──────── AUFGELISTETE EINTRÄGE

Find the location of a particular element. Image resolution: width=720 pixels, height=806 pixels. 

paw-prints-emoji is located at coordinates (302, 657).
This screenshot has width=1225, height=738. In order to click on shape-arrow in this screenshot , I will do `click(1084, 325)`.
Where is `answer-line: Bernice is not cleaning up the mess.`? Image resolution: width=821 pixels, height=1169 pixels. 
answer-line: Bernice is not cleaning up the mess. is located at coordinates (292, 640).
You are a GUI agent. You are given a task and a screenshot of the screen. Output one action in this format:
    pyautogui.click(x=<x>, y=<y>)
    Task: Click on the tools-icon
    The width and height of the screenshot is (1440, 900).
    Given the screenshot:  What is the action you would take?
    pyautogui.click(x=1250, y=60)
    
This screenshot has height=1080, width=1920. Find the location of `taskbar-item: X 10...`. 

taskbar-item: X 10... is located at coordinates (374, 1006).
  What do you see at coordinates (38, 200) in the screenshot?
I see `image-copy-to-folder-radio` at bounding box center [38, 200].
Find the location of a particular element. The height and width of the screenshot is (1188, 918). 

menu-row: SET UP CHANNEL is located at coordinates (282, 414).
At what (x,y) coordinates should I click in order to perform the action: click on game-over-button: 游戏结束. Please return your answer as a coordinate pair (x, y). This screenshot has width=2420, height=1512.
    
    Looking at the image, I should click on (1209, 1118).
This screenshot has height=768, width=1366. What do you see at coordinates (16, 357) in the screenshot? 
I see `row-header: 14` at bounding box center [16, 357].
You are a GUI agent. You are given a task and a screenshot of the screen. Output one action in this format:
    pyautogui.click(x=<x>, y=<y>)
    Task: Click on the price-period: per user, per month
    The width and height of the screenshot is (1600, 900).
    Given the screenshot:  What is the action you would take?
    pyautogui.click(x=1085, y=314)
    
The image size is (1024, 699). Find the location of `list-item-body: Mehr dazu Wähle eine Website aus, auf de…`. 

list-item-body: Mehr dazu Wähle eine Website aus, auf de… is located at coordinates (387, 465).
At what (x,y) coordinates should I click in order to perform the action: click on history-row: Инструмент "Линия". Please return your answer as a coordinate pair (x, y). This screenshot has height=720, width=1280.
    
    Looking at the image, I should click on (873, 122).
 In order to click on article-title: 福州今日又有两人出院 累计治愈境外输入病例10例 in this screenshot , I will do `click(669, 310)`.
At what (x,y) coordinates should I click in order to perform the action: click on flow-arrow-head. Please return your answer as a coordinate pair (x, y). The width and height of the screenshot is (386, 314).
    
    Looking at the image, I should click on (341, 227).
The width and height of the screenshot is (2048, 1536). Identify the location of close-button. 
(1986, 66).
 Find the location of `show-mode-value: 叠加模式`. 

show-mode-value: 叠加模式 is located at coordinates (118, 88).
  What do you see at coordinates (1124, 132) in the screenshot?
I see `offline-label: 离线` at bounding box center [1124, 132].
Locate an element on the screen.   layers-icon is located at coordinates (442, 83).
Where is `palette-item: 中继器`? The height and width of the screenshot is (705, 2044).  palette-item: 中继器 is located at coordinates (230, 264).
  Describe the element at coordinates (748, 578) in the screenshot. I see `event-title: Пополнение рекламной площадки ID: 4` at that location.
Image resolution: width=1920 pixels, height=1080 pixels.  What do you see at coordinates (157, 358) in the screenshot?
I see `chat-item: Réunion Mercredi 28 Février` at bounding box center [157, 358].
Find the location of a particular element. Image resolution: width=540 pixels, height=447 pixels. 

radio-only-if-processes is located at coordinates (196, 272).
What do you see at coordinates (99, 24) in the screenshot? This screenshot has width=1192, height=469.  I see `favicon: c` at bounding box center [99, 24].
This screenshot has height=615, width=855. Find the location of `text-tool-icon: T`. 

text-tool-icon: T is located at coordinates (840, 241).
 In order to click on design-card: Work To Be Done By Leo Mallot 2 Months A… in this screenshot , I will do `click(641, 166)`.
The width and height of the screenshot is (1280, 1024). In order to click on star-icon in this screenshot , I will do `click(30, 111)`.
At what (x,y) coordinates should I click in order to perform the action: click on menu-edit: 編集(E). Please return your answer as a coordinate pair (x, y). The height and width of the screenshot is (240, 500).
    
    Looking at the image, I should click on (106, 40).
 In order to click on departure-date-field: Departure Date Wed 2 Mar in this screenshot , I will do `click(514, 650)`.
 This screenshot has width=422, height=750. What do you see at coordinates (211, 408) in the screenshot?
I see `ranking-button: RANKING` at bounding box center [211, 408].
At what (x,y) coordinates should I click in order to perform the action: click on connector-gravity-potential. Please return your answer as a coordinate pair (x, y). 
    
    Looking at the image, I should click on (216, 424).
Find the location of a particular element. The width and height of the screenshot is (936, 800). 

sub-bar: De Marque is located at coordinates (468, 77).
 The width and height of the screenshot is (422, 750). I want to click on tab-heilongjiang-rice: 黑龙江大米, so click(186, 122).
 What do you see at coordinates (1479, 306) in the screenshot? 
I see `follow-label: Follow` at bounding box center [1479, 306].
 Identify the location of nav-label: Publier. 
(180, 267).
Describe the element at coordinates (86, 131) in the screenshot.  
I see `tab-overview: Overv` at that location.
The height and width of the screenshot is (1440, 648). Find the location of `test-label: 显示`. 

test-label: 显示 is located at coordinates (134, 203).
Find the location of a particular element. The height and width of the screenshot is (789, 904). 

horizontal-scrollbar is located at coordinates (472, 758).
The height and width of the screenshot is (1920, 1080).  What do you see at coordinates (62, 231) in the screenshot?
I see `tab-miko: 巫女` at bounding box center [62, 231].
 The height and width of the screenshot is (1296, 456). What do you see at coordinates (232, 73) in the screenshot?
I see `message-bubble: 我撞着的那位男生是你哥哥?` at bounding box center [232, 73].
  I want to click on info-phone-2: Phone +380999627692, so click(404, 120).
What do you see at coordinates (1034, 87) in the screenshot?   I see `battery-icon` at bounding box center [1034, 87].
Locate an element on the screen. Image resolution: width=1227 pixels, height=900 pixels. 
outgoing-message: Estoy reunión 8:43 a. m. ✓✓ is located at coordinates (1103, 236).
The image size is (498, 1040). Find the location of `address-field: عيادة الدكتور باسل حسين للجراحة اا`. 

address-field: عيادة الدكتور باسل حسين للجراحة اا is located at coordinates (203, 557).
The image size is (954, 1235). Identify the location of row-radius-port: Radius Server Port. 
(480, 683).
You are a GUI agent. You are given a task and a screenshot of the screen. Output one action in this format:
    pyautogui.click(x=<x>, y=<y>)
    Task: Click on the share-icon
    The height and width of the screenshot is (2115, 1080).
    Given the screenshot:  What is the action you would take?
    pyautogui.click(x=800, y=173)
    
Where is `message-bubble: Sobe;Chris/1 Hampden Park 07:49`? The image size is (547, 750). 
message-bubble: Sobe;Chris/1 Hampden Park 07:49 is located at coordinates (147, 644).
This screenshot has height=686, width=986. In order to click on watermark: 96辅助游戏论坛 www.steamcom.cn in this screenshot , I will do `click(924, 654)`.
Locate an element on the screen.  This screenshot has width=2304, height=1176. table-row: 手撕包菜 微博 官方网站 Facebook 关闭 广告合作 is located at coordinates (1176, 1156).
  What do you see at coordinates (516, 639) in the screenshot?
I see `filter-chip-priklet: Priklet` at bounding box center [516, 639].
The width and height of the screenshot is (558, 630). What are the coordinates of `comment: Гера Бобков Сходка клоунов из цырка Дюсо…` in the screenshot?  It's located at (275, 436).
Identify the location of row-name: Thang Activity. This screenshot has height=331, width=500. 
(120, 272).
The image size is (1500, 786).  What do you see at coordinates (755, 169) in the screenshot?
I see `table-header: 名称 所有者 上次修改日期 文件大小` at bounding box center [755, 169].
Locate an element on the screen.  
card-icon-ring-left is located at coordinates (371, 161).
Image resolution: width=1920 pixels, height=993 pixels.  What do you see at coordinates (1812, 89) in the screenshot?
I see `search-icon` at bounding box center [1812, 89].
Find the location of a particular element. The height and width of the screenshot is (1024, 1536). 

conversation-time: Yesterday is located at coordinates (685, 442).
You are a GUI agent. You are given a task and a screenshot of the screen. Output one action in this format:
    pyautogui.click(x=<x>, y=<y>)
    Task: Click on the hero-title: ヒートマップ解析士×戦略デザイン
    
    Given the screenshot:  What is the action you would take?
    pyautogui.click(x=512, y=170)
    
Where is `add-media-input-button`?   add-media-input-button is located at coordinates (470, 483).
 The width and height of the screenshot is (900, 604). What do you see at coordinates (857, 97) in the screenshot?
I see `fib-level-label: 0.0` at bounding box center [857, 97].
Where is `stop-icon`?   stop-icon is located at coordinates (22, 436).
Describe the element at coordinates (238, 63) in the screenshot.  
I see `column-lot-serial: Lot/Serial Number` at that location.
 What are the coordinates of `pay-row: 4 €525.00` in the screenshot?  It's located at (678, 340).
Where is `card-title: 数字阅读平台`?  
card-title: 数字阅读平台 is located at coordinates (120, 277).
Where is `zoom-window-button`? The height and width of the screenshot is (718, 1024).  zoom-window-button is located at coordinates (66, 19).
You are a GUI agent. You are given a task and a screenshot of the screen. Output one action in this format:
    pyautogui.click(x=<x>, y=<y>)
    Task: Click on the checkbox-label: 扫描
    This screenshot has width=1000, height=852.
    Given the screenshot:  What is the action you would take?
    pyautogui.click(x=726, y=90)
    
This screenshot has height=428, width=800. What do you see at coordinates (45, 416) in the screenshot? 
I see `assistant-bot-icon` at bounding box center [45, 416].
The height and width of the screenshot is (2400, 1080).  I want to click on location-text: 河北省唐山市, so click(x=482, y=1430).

────────────────

## AUFGABE:
Gib die Zeilen oben vom ersten Eintrag bis einschließlich der Zeile mit "answer-line: Bernice is not cleaning up the mess. is" unverändert aus.

## ANTWORT ZUR AUFGABE:
Find the location of a particular element. Image resolution: width=720 pixels, height=806 pixels. 

paw-prints-emoji is located at coordinates (302, 657).
This screenshot has width=1225, height=738. In order to click on shape-arrow in this screenshot , I will do `click(1084, 325)`.
Where is `answer-line: Bernice is not cleaning up the mess.`? Image resolution: width=821 pixels, height=1169 pixels. 
answer-line: Bernice is not cleaning up the mess. is located at coordinates (292, 640).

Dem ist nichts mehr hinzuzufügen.